This is Your Brain on AI: How Neural Networks are Powering the Drug Industry - By Dekel Gelbman
A little information is a dangerous thing. But what about too much information? The healthcare industry is inundated with data–electronic medical records, genomic data, medical imaging, biometric data, scientific articles, study results–all representing opportunities to personalize disease prevention and treatment.
It can be admittedly overwhelming: researchers and clinicians at every level, including in the pharmaceutical chain, have endless options for where to focus their work, and endless dead ends as well.
Enter artificial intelligence. From identifying disease biomarkers to developing and commercializing therapies, artificial intelligence and machine learning is becoming indispensable for understanding and prioritizing the opportunities these mountains of data represent.
Deep learning platforms like Deep Patient have already shown their ability to efficiently analyze EHRs to predict schizophrenia and severe diabetes. Two different neural networks have been trained to work together to diagnose tuberculosis from x-rays. Face2Gene algorithms are using facial analysis and HPO terms to help doctors and pharma recognize patients with phenotypes related to diseases, such as Sanfilippo Syndrome (MPSIII). These technologies are improving the identification of biomarkers and phenotypes and accelerating the discovery of correlations between disease and the plethora of patient data available.
And once those correlations are made, AI can get to work researching treatment options. Iris.AI is effectively a research assistant–imagine Star Trek’s Data android rapidly scanning research from around the globe, but without the unnerving yellow eyes. These neural networks even go beyond examining the present to start theorizing. Atomwise’s AtomNet can design drug models to see if they’re likely to interact with relevant disease molecules. If they do in a 3D model, the models may be worth synthesizing and testing.
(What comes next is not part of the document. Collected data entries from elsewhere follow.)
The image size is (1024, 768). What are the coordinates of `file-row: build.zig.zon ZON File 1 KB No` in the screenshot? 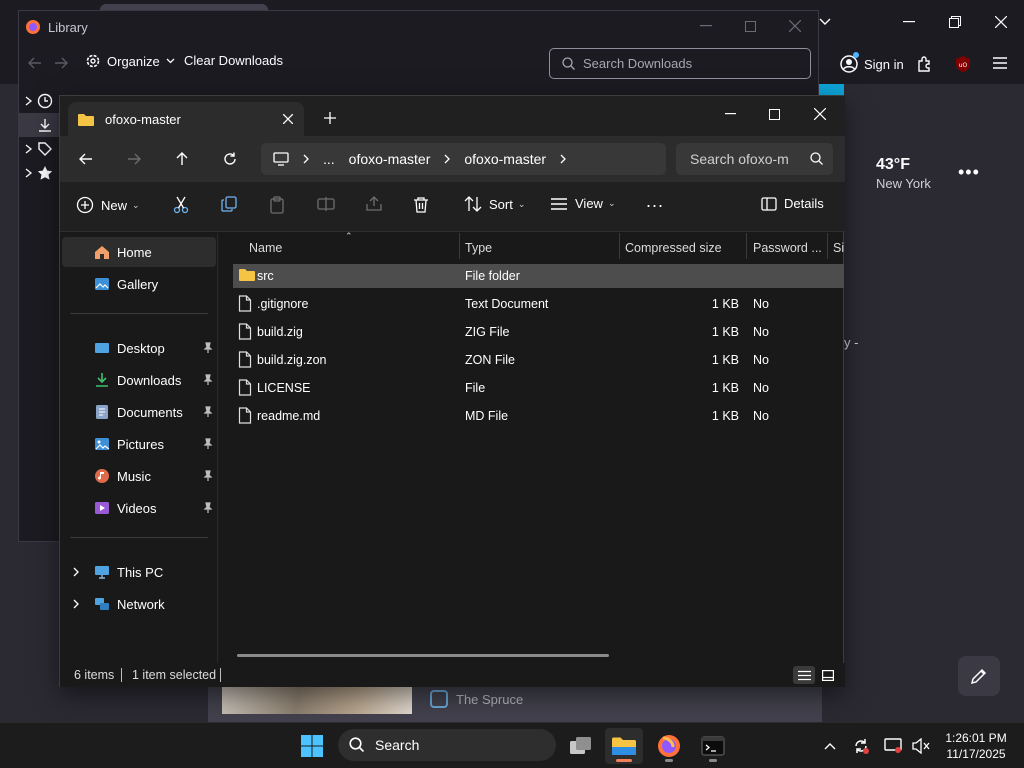 It's located at (538, 360).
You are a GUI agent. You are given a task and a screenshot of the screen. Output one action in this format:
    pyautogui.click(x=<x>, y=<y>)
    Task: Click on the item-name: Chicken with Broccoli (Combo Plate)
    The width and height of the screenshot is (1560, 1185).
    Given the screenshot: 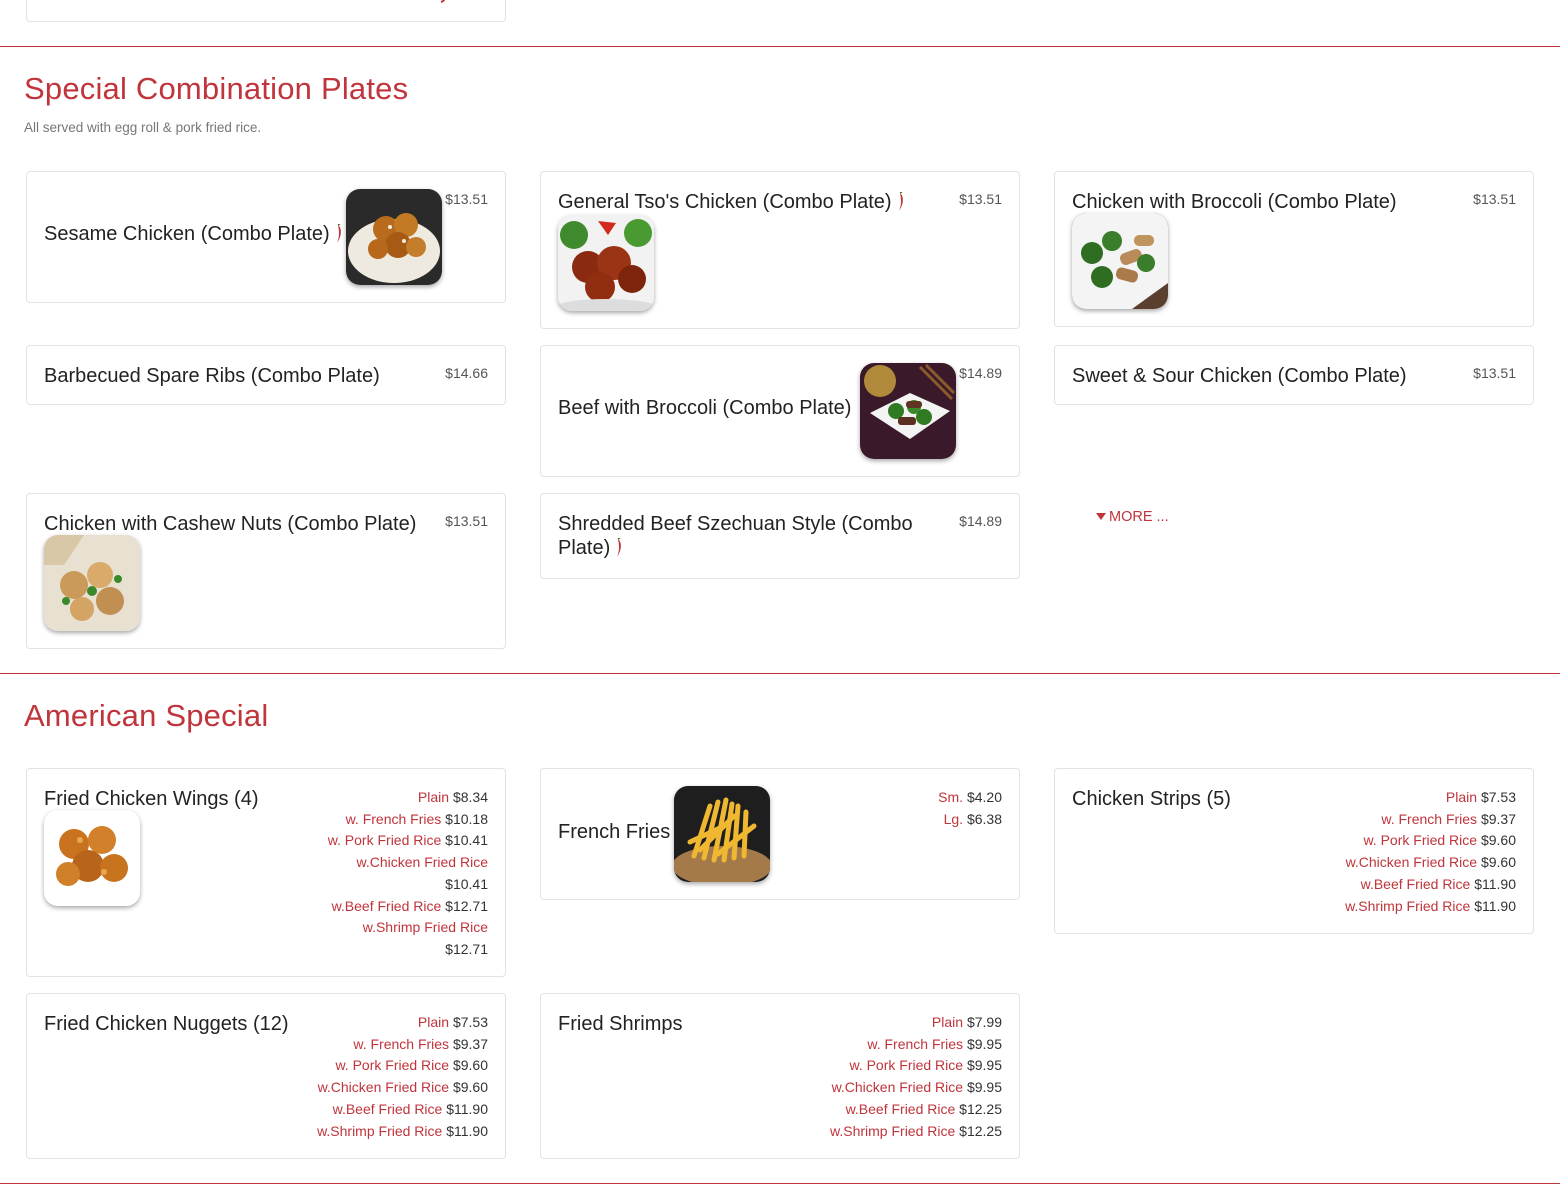 What is the action you would take?
    pyautogui.click(x=1234, y=202)
    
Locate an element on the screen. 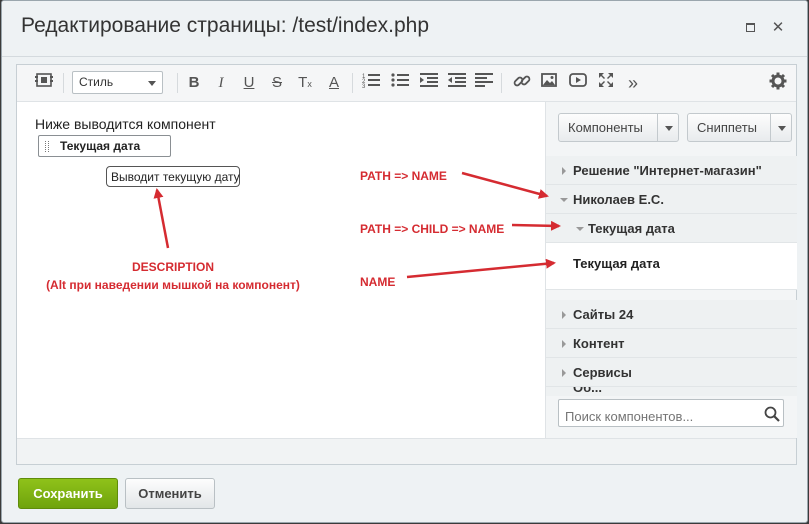 This screenshot has width=809, height=524. tree-item-sites24: Сайты 24 is located at coordinates (672, 314).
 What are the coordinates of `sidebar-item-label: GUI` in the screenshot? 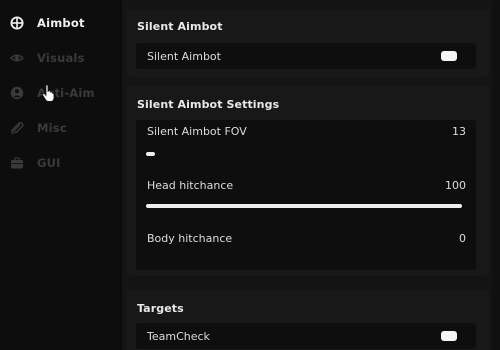 It's located at (49, 163).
Of course, once AI helps research and proposes new drug treatments, they still need to be tested. Certainly none of these neural networks are swallowing the pills or wincing during injections, but they can help find patients for clinical trials. Systems like Trials.AI lighten the administrative load and guide patients. The same in-depth patient profiles AI helped humans create back in the discovery stage can be leveraged to find people most likely to respond to treatments–a huge benefit when 90 percent of blockbuster medicines only work for 30-50 percent of patients.
All told, AI’s application in pharma–more exactly, precision medicine– can reduce the cost of drug discovery to the tune of $26 billion worldwide. With humans at the helm, AI can help synthesize and analyze more data than researchers and patients could review in a lifetime.
As CERN’s Research and Computing Director Eckhard said, “Too much high-quality data may be a challenge, but it is a good problem to have.”
About Dekel Gelman:
Dekel Gelbman, CEO, FDNA, leads the corporate and business strategy of the company that turned an early stage computer vision technology into an innovative digital health platform and database used by thousands of clinicians, researchers and labs globally in the evaluation of genetic and other rare disease patients.